MAO TSE-TUNG: CUATRO DIBUJOS Y UNA ESTRELLA
[fragmento]
Cuando era niño, para distraerme, mi padre me sentaba frente a la mesita del comedor de mi abuelo y me obligaba a dibujar a Mao.
Es extraña la forma en que la mano de un niño de cinco años redondea una cabeza grande y con poco cabello.

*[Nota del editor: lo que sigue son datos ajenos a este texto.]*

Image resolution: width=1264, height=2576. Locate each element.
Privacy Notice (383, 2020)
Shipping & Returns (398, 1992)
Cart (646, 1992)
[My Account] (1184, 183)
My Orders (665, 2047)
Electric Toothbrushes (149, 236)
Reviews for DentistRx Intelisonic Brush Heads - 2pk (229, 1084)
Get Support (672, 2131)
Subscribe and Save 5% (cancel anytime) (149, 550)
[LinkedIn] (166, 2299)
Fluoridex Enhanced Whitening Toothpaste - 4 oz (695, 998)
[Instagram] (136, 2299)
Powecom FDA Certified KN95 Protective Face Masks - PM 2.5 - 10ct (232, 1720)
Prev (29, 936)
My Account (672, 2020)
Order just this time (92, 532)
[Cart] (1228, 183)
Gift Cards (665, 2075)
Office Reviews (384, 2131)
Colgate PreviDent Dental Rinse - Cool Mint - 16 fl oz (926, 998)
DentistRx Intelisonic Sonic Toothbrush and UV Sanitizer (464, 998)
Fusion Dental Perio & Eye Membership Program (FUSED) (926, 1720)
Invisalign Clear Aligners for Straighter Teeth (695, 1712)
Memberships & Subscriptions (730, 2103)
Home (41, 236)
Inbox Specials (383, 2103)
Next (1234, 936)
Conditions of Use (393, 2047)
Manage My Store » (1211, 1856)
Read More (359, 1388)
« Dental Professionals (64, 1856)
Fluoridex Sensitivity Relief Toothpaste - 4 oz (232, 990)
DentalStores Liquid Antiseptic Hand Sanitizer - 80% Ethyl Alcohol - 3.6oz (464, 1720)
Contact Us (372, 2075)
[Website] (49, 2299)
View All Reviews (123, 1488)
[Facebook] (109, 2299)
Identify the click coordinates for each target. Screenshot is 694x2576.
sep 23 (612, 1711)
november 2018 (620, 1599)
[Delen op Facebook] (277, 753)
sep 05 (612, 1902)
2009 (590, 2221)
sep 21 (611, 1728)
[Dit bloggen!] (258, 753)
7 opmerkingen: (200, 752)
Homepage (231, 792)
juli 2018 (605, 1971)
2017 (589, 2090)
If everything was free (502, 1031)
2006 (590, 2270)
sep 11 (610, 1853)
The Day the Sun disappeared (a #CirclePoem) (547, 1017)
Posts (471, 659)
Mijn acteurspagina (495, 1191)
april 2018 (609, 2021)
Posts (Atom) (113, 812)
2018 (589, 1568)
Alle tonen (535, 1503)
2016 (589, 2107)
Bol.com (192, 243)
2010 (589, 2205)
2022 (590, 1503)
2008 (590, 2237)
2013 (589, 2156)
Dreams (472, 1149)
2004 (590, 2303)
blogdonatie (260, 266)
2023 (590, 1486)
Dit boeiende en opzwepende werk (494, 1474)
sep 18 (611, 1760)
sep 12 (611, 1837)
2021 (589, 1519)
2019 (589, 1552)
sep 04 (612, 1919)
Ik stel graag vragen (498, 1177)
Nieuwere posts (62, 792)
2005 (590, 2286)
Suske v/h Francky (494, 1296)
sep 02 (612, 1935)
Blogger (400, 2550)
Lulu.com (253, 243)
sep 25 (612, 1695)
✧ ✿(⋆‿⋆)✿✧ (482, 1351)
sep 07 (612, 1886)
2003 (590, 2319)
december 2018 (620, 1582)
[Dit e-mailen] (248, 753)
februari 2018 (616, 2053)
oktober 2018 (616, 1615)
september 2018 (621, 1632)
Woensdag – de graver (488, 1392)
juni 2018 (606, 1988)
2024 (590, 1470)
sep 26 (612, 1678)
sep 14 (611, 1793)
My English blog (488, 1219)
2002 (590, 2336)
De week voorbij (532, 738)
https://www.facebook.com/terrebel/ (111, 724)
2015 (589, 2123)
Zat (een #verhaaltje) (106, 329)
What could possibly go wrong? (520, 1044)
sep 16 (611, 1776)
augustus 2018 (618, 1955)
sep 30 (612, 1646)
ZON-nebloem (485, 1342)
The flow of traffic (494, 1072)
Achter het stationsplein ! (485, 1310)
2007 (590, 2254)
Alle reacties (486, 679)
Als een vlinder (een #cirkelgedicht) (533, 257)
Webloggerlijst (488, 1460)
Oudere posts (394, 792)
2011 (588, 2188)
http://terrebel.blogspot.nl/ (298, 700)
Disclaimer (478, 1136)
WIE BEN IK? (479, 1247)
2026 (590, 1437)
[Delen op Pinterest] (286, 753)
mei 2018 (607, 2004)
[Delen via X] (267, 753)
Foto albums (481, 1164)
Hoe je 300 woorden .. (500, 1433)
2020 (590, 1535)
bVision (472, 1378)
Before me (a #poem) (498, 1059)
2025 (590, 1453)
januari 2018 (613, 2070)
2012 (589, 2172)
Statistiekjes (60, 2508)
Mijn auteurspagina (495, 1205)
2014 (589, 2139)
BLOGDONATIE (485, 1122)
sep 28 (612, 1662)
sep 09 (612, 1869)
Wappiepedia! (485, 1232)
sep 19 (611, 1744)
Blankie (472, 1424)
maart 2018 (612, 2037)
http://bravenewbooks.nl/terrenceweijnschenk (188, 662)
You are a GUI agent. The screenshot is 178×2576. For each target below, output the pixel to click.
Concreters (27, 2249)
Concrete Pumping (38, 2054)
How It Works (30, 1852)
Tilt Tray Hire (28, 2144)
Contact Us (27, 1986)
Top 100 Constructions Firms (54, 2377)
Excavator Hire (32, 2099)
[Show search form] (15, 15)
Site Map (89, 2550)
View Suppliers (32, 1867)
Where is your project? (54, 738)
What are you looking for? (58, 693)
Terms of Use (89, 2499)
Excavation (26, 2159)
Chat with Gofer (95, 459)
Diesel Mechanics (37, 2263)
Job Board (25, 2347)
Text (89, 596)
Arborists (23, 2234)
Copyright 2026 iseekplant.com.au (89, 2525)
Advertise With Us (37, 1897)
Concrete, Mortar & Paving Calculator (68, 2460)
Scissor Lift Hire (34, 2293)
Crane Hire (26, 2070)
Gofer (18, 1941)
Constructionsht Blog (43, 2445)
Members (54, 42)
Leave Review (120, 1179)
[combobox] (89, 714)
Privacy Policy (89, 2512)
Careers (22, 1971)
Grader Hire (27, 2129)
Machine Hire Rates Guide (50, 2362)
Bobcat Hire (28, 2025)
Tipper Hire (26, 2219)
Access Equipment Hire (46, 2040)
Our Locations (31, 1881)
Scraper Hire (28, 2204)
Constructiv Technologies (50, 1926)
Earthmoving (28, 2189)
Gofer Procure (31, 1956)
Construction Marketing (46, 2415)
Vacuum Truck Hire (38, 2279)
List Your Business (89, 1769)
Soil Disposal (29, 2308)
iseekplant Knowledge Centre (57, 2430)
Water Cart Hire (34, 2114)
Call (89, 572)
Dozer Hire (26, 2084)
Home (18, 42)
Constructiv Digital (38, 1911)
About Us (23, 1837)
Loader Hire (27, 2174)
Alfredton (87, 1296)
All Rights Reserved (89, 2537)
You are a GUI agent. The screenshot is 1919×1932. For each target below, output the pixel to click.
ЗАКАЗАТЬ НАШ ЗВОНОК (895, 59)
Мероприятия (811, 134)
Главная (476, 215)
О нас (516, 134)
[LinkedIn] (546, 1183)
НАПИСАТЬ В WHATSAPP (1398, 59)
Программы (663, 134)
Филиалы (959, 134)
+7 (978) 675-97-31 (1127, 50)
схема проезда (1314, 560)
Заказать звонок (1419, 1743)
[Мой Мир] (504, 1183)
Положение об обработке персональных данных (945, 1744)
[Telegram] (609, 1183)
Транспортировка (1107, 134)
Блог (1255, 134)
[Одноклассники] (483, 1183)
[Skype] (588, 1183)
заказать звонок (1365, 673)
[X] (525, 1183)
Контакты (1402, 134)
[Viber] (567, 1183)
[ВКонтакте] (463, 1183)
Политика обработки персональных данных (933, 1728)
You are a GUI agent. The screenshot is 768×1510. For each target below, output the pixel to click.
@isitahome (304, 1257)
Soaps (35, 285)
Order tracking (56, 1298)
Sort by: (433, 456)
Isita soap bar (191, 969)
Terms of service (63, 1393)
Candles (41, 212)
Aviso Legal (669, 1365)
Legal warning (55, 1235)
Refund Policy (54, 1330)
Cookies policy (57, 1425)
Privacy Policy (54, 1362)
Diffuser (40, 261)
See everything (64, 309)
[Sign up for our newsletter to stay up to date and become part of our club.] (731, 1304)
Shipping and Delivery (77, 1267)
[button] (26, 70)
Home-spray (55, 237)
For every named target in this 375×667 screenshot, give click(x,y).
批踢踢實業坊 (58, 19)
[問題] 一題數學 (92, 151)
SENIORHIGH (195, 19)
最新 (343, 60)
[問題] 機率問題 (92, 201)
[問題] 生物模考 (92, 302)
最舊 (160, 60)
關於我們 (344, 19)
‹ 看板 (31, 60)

La sonrisa del camarada Mao no se parecía en nada a la sonrisa de mi padre comunista de treinta y cuatro años. En nada se parecía esa incipiente calvicie a su negro cabello alborotado alrededor de su barba.
Era mi tarea traer al mundo una imitación de la imagen de un póster. Rayos naranjas y amarillos parecían temblar sobre la superficie reseca.
Este es mi superhéroe, decía mi padre.
Gira el puñito aquí: haz que la curva sea amable
hasta perfeccionar la amable papada del camarada.
Cuídalo.
Venéralo.
Véndalo como una reliquia que necesita de tu mirada llena de aplausos.
Los ojos de Mao apuntados por la punta de mi lápiz se parecían ligeramente a los míos.
Su gran estrella roja robada de un campanario sin memoria.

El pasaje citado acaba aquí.